Assignment:
In the listing below, find the line containing "Screenshot is 1366x768." and the line containing "Annual Series Live Streams (693, 2302)". Repeat exactly those two lines and every line between them.

Exercise inputs:
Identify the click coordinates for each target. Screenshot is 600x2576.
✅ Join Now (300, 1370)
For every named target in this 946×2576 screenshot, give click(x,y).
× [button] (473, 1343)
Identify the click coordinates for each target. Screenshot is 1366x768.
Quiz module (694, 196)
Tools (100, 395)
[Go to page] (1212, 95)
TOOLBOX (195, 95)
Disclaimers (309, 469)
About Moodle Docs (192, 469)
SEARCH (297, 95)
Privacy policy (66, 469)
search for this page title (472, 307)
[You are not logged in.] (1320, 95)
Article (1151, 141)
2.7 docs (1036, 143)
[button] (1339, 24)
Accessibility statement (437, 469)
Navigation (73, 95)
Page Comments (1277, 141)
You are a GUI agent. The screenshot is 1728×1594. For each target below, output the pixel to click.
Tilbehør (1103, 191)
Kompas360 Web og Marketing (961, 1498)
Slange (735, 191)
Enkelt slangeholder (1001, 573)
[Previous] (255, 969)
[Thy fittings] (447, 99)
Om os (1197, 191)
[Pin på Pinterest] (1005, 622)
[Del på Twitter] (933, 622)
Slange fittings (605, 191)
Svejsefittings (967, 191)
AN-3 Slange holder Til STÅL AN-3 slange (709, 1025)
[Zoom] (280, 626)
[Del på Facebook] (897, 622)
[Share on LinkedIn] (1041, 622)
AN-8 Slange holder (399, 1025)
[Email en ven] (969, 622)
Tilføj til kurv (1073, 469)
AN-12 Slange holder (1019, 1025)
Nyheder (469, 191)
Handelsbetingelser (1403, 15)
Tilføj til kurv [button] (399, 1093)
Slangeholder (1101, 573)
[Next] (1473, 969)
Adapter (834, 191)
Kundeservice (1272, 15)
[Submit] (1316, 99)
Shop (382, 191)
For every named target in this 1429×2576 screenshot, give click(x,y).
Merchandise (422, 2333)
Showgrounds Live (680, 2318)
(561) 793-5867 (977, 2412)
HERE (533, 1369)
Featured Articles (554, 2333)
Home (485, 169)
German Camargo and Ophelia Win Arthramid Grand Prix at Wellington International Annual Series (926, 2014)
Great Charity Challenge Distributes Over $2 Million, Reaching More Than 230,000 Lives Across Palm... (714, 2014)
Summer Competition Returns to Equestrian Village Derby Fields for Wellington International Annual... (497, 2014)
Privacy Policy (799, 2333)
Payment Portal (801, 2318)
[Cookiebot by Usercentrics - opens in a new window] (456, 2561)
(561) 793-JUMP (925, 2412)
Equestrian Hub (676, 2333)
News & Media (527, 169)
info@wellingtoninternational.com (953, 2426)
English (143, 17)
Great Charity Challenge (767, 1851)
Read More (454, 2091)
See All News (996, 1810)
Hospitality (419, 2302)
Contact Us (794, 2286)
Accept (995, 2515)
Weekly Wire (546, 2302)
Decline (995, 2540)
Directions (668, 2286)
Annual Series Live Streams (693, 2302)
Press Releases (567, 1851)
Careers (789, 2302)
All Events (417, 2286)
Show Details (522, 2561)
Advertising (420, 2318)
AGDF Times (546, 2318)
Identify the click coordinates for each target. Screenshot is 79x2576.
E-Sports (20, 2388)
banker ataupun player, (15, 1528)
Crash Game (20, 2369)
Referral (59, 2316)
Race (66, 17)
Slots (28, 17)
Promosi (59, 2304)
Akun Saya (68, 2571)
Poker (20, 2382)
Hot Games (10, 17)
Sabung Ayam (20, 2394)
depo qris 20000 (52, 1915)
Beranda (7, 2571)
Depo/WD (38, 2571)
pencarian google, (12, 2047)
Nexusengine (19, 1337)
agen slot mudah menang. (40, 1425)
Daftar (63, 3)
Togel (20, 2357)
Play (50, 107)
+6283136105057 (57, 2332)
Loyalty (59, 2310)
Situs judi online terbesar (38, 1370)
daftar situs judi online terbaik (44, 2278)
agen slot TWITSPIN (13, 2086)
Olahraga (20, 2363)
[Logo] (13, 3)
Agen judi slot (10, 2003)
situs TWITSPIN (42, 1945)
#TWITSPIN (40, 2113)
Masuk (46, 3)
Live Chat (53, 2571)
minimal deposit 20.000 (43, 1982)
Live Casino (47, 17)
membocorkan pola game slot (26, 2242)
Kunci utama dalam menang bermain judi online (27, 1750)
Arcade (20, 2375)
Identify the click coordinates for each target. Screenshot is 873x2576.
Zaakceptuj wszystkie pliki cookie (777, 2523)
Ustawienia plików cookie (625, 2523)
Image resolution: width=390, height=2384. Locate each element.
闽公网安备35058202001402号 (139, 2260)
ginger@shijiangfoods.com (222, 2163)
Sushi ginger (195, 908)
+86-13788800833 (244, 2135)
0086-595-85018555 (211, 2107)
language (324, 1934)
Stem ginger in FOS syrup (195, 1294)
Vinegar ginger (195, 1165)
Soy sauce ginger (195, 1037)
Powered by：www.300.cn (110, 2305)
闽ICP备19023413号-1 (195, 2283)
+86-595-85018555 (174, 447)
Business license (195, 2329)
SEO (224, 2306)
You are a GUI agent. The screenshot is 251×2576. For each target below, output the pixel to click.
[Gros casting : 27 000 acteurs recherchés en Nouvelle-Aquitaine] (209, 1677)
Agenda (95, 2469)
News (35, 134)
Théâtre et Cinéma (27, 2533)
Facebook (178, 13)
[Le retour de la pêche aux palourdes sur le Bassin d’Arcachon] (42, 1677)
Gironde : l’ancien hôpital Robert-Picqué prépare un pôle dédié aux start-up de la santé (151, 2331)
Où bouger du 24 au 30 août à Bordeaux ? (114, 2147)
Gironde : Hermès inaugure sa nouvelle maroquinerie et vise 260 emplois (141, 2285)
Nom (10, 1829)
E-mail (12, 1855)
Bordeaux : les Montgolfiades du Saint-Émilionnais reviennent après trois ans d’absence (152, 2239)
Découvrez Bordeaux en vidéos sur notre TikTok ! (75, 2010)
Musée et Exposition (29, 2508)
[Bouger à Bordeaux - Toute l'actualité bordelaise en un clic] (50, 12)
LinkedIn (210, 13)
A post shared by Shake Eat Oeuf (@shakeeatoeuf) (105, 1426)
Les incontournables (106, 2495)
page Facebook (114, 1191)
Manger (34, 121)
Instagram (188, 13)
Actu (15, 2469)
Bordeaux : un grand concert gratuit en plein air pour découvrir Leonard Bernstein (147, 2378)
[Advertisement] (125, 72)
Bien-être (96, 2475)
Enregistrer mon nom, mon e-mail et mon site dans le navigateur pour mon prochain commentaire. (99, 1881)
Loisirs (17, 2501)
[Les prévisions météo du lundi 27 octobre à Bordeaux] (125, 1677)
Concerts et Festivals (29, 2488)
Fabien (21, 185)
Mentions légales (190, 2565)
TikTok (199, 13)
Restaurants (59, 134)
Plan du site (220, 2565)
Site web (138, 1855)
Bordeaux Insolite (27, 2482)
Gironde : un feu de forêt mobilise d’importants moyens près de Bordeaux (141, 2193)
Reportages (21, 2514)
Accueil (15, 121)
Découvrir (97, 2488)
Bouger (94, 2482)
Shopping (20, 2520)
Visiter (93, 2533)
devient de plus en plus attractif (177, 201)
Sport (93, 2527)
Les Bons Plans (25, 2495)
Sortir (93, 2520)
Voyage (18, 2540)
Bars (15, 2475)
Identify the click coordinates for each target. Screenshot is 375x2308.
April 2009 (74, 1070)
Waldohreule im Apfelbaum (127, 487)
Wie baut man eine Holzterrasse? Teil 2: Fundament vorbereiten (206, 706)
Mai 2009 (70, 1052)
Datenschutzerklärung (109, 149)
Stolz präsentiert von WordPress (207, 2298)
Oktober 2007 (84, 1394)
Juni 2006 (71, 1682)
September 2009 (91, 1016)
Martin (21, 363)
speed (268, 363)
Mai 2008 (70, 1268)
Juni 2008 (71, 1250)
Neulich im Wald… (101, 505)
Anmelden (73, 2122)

Solution to this problem:
Identify the click coordinates for each target. Screenshot is 1366x768.
Quiz module (694, 196)
Tools (100, 395)
[Go to page] (1212, 95)
TOOLBOX (195, 95)
Disclaimers (309, 469)
About Moodle Docs (192, 469)
SEARCH (297, 95)
Privacy policy (66, 469)
search for this page title (472, 307)
[You are not logged in.] (1320, 95)
Article (1151, 141)
2.7 docs (1036, 143)
[button] (1339, 24)
Accessibility statement (437, 469)
Navigation (73, 95)
Page Comments (1277, 141)
You are a GUI agent. The screenshot is 1728×1594. For each target below, output the pixel to click.
Tilbehør (1103, 191)
Kompas360 Web og Marketing (961, 1498)
Slange (735, 191)
Enkelt slangeholder (1001, 573)
[Previous] (255, 969)
[Thy fittings] (447, 99)
Om os (1197, 191)
[Pin på Pinterest] (1005, 622)
[Del på Twitter] (933, 622)
Slange fittings (605, 191)
Svejsefittings (967, 191)
AN-3 Slange holder Til STÅL AN-3 slange (709, 1025)
[Zoom] (280, 626)
[Del på Facebook] (897, 622)
[Share on LinkedIn] (1041, 622)
AN-8 Slange holder (399, 1025)
[Email en ven] (969, 622)
Tilføj til kurv (1073, 469)
AN-12 Slange holder (1019, 1025)
Nyheder (469, 191)
Handelsbetingelser (1403, 15)
Tilføj til kurv [button] (399, 1093)
Slangeholder (1101, 573)
[Next] (1473, 969)
Adapter (834, 191)
Kundeservice (1272, 15)
[Submit] (1316, 99)
Shop (382, 191)
For every named target in this 1429×2576 screenshot, give click(x,y).
Merchandise (422, 2333)
Showgrounds Live (680, 2318)
(561) 793-5867 (977, 2412)
HERE (533, 1369)
Featured Articles (554, 2333)
Home (485, 169)
German Camargo and Ophelia Win Arthramid Grand Prix at Wellington International Annual Series (926, 2014)
Great Charity Challenge Distributes Over $2 Million, Reaching More Than 230,000 Lives Across Palm... (714, 2014)
Summer Competition Returns to Equestrian Village Derby Fields for Wellington International Annual... (497, 2014)
Privacy Policy (799, 2333)
Payment Portal (801, 2318)
[Cookiebot by Usercentrics - opens in a new window] (456, 2561)
(561) 793-JUMP (925, 2412)
Equestrian Hub (676, 2333)
News & Media (527, 169)
info@wellingtoninternational.com (953, 2426)
English (143, 17)
Great Charity Challenge (767, 1851)
Read More (454, 2091)
See All News (996, 1810)
Hospitality (419, 2302)
Contact Us (794, 2286)
Accept (995, 2515)
Weekly Wire (546, 2302)
Decline (995, 2540)
Directions (668, 2286)
Annual Series Live Streams (693, 2302)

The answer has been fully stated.